Dans la suite du passage, les explications contextuelles sur la carrière de Bruno, et les explications encyclopédiques sur la stratégie industrielle, sont, sans davantage de justification, et de façon tout aussi maladroite, référées à Bruno lui-même. « Il n’y avait plus, telle était du moins la conviction de Bruno, que deux marchés en automobile, le low cost et le haut de gamme ». Des développements sur le positionnement du secteur automobile français sont ponctués par des mais cela Bruno s’abstenait de le dire et des pensait Bruno. Après quoi, au bout de plusieurs pages, on revient sans crier gare à un « C’était injuste parce que Bruno était un type bien, Paul le savait. »
Du point de vue narratologique, il n’y a plus de roman à proprement parler, mais une suite d’éclaircissements mal raccrochés à des semblants de personnages et à un semblant d’intrigue. Au fond, Houellebecq pourrait avoir fait le constat que je faisais l’autre jour sur la difficulté du roman contemporain à traiter les crises contemporaines. Mais Houellebecq, contrairement aux romanciers de langue anglaise, aurait tiré la leçon de son constat et ce qu’il nous propose ne serait un roman qu’en apparence. Mais je prête peut-être beaucoup d’intentions à l’ineptie.

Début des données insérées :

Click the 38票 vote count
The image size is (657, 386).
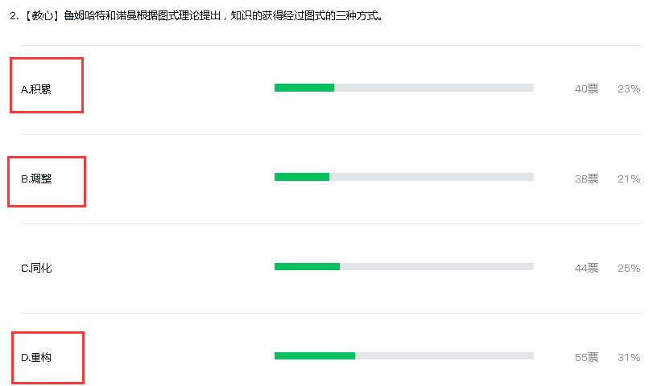[586, 179]
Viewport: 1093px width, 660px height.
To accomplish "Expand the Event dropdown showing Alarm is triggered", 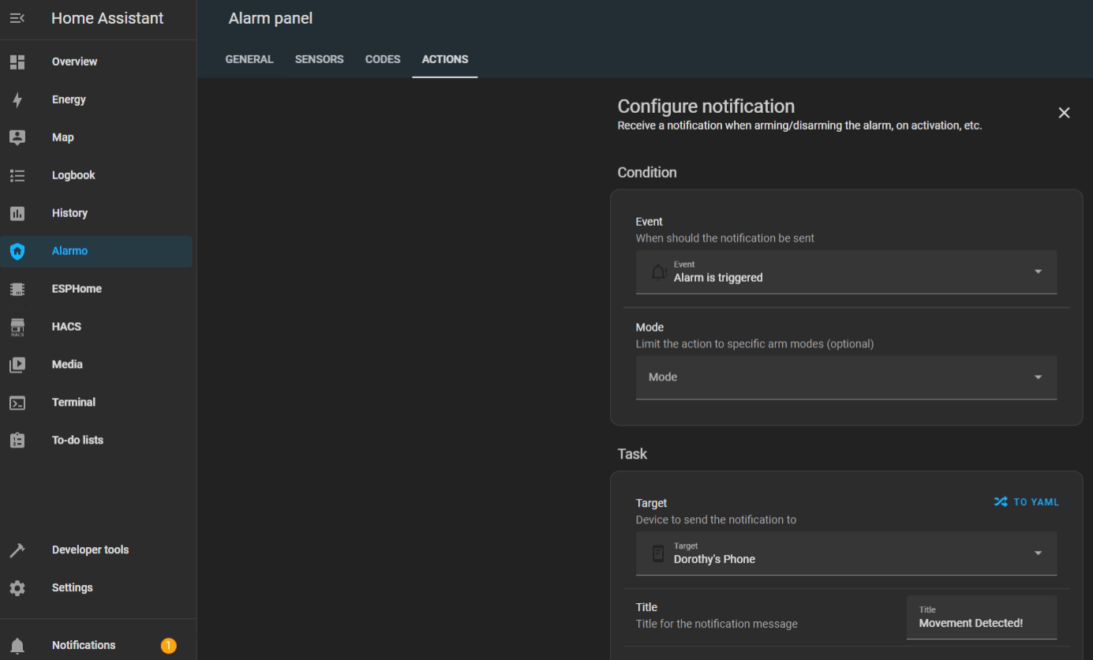I will (x=846, y=272).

24 décembre. — Je cours comme un dératé en espérant brûler les lipides des bredele de Noël et éviter qu’ils ne viennent augmenter la plaque artérielle. Ce n’est pas aussi simple, avertissent mes médecins.
Curieux pays. On se rend à la messe de Noël en fin d’après-midi, avec la pensée vague qu’on est peut-être plus en sécurité qu’au milieu de la nuit, qu’il est plus difficile à des terroristes de frapper quand il fait jour.